**Selected passage:**
- Country: Tanzania
- Location: Njombe District, Njombe Region
- Coordinates: 09°31′28″S 35°22′43″E﻿ / ﻿9.52444°S 35.37861°E
- Purpose: Power
- Status: Proposed
- Opening date: 2028 Expected
- Owner: Government of Tanzania
- Operator: TANESCO

Dam and spillways
- Impounds: Ruhudji River

Power Station
- Installed capacity: 358 megawatts (480,000 hp)
- Annual generation: 2,000 GWh

= Ruhudji Hydroelectric Power Station =

Power station in Tanzania

Ruhudji Hydroelectric Power Station is a planned 358 megawatts hydroelectric power station in Tanzania. The lead developer of this renewable energy project is Tanzania Electric Supply Company Limited (TANESCO), the government-owned electricity utility company. TANESCO plans to develop the power station, as a public private partnership (PPP) project. Work is contemporaneously ongoing, along with the development of the 222 megawatts Rumakali Hydroelectric Power Station, also located in Njombe Region.

**Raw records:**
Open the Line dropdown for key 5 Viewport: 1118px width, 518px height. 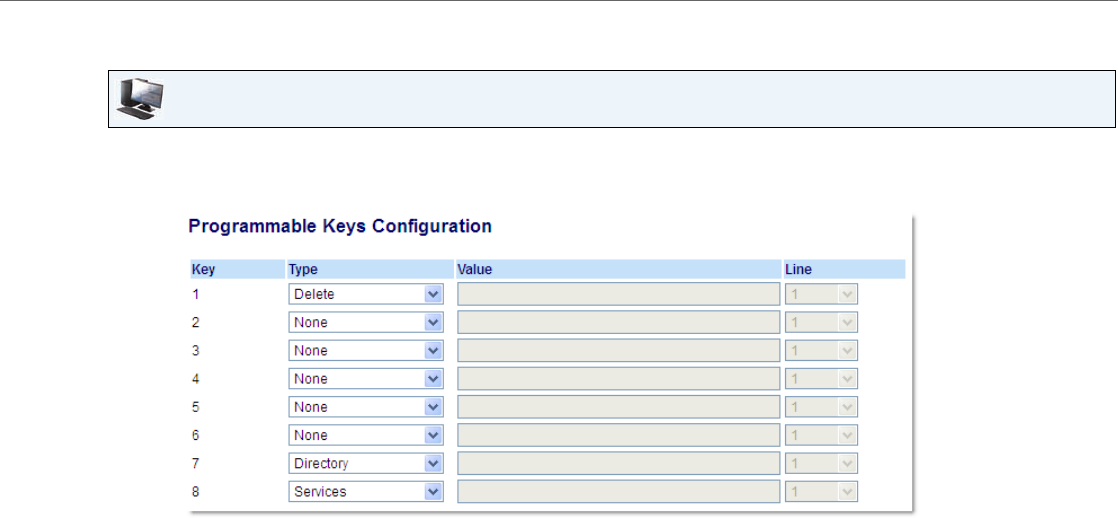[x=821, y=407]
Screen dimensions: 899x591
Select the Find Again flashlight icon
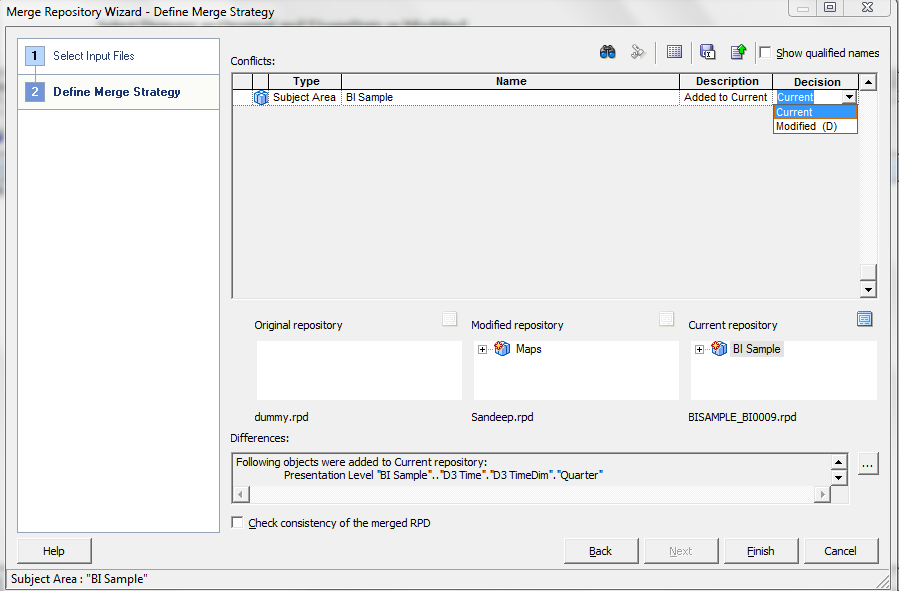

==

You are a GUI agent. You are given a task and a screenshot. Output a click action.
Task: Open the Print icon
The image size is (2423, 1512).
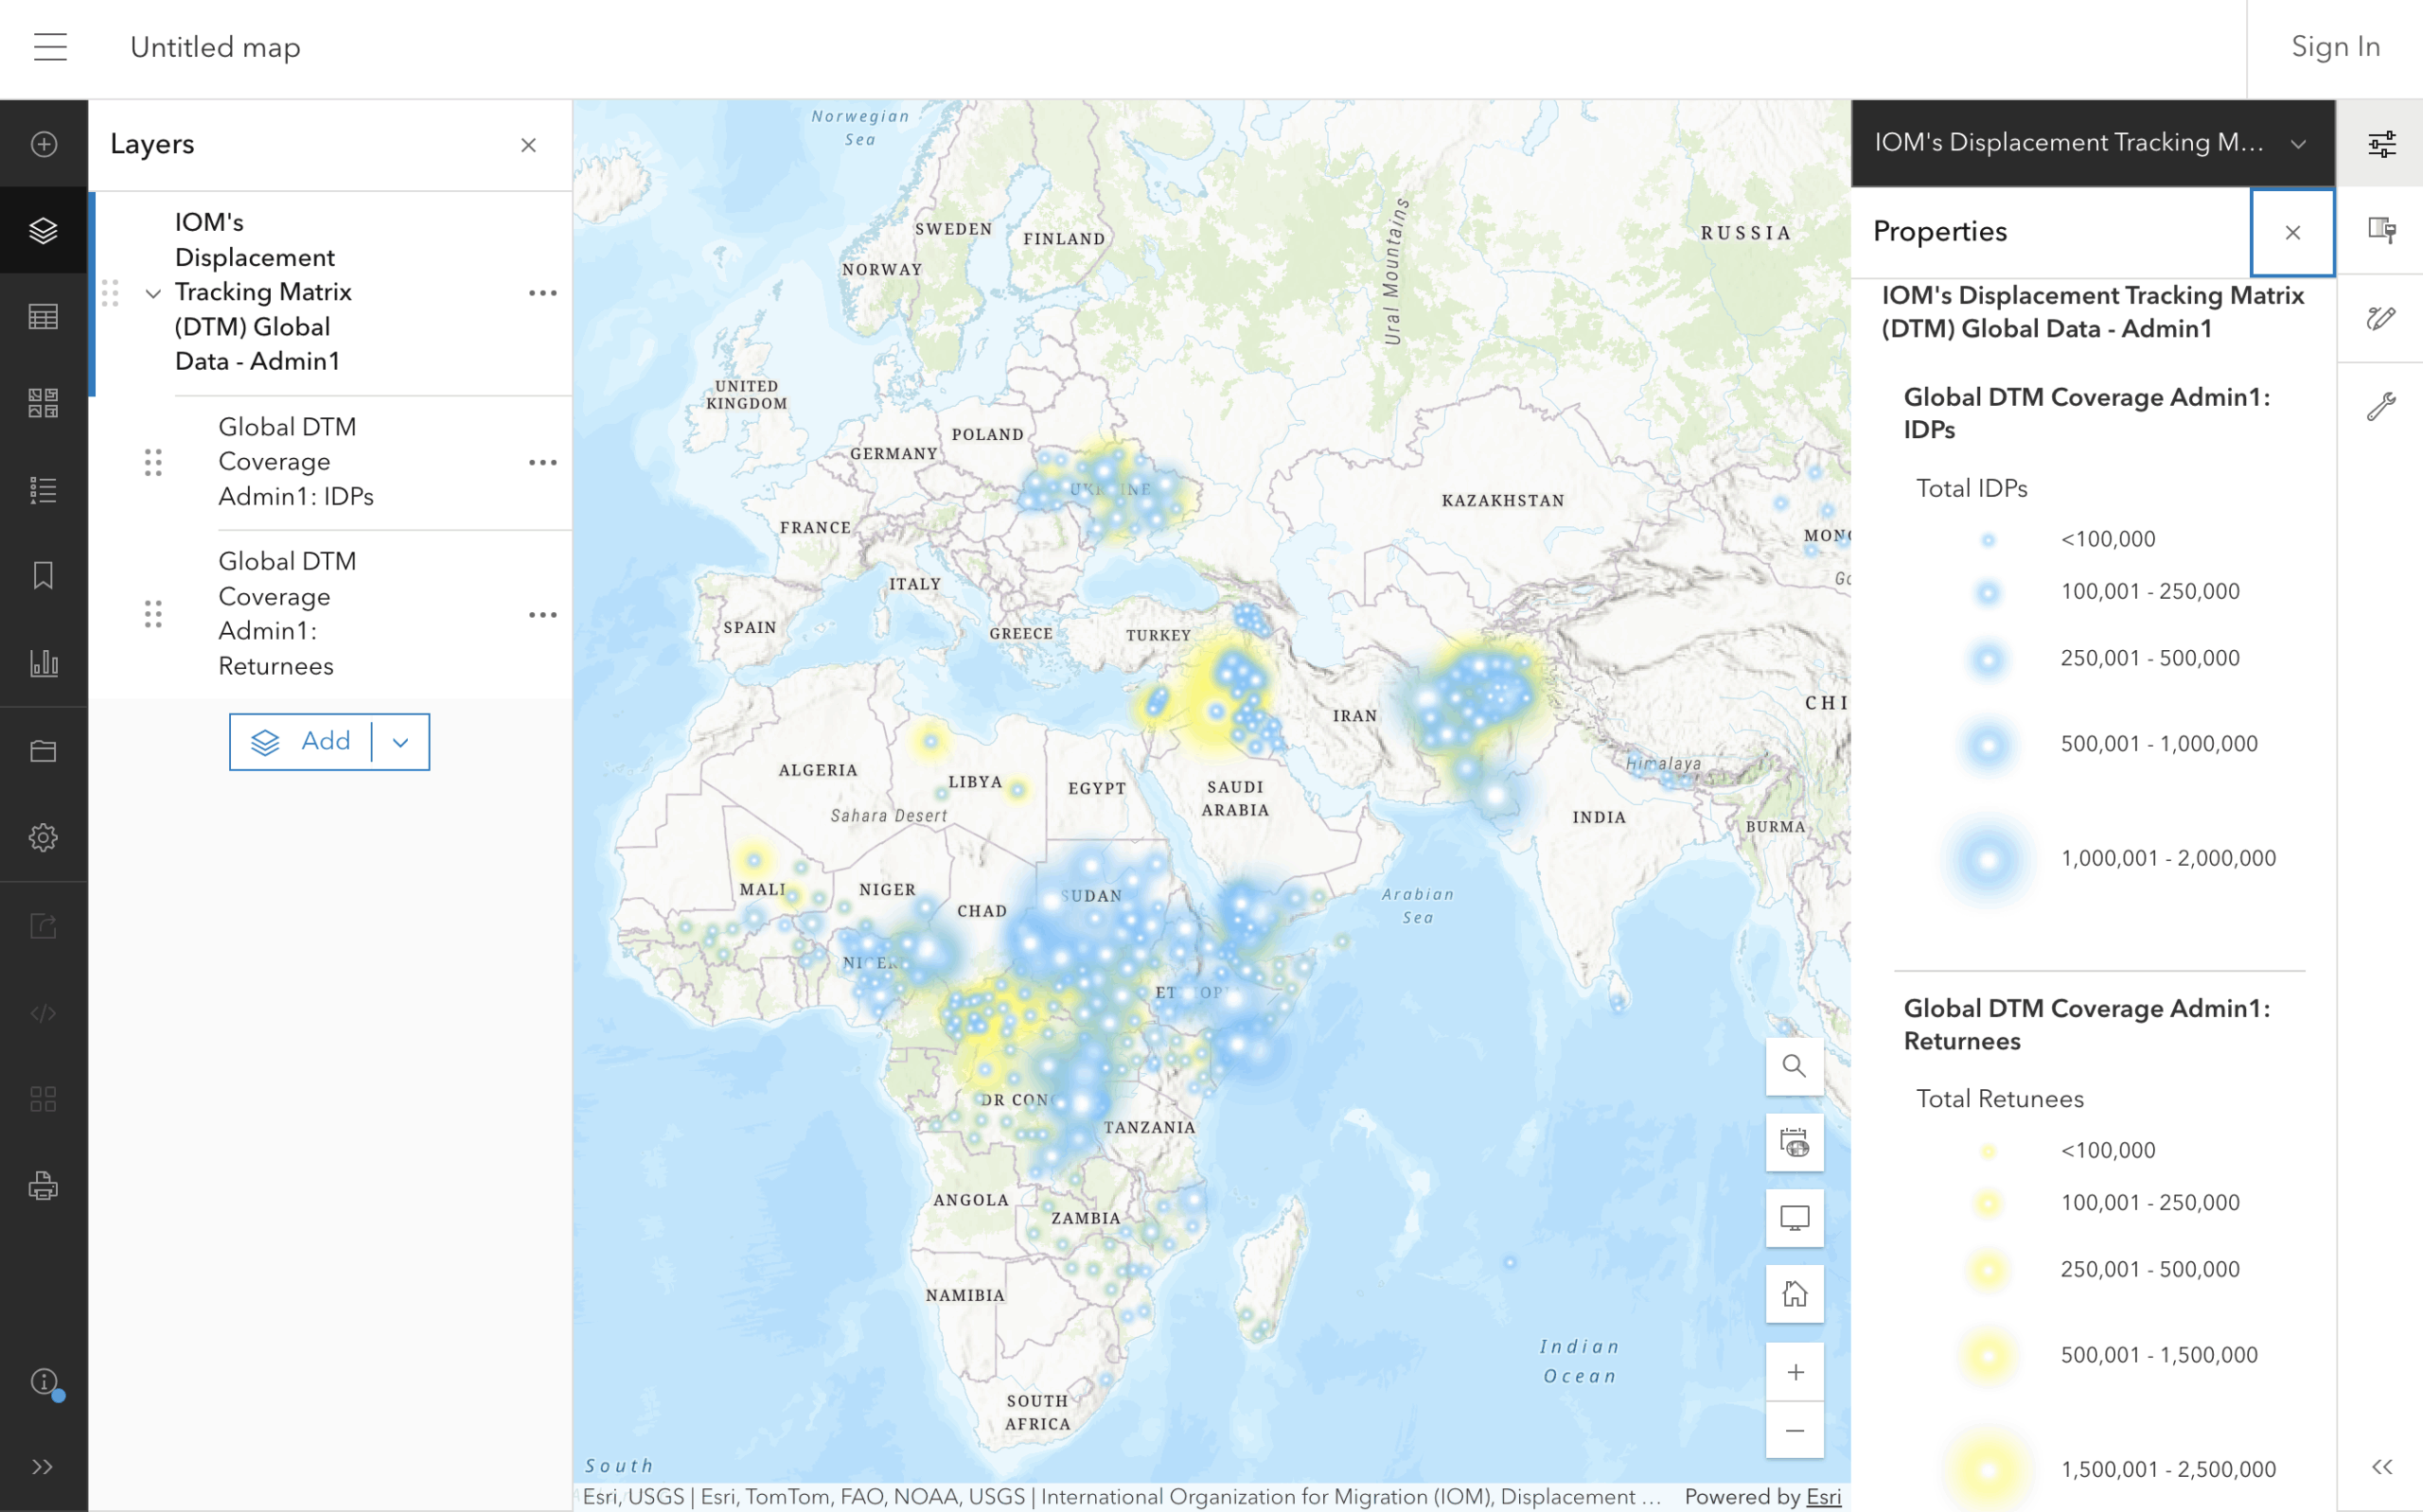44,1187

**Given instruction:** Write out the entire Ruhudji Hydroelectric Power Station text shown above the listing again, word for word.

**Exercise solution:**
- Country: Tanzania
- Location: Njombe District, Njombe Region
- Coordinates: 09°31′28″S 35°22′43″E﻿ / ﻿9.52444°S 35.37861°E
- Purpose: Power
- Status: Proposed
- Opening date: 2028 Expected
- Owner: Government of Tanzania
- Operator: TANESCO

Dam and spillways
- Impounds: Ruhudji River

Power Station
- Installed capacity: 358 megawatts (480,000 hp)
- Annual generation: 2,000 GWh

= Ruhudji Hydroelectric Power Station =

Power station in Tanzania

Ruhudji Hydroelectric Power Station is a planned 358 megawatts hydroelectric power station in Tanzania. The lead developer of this renewable energy project is Tanzania Electric Supply Company Limited (TANESCO), the government-owned electricity utility company. TANESCO plans to develop the power station, as a public private partnership (PPP) project. Work is contemporaneously ongoing, along with the development of the 222 megawatts Rumakali Hydroelectric Power Station, also located in Njombe Region.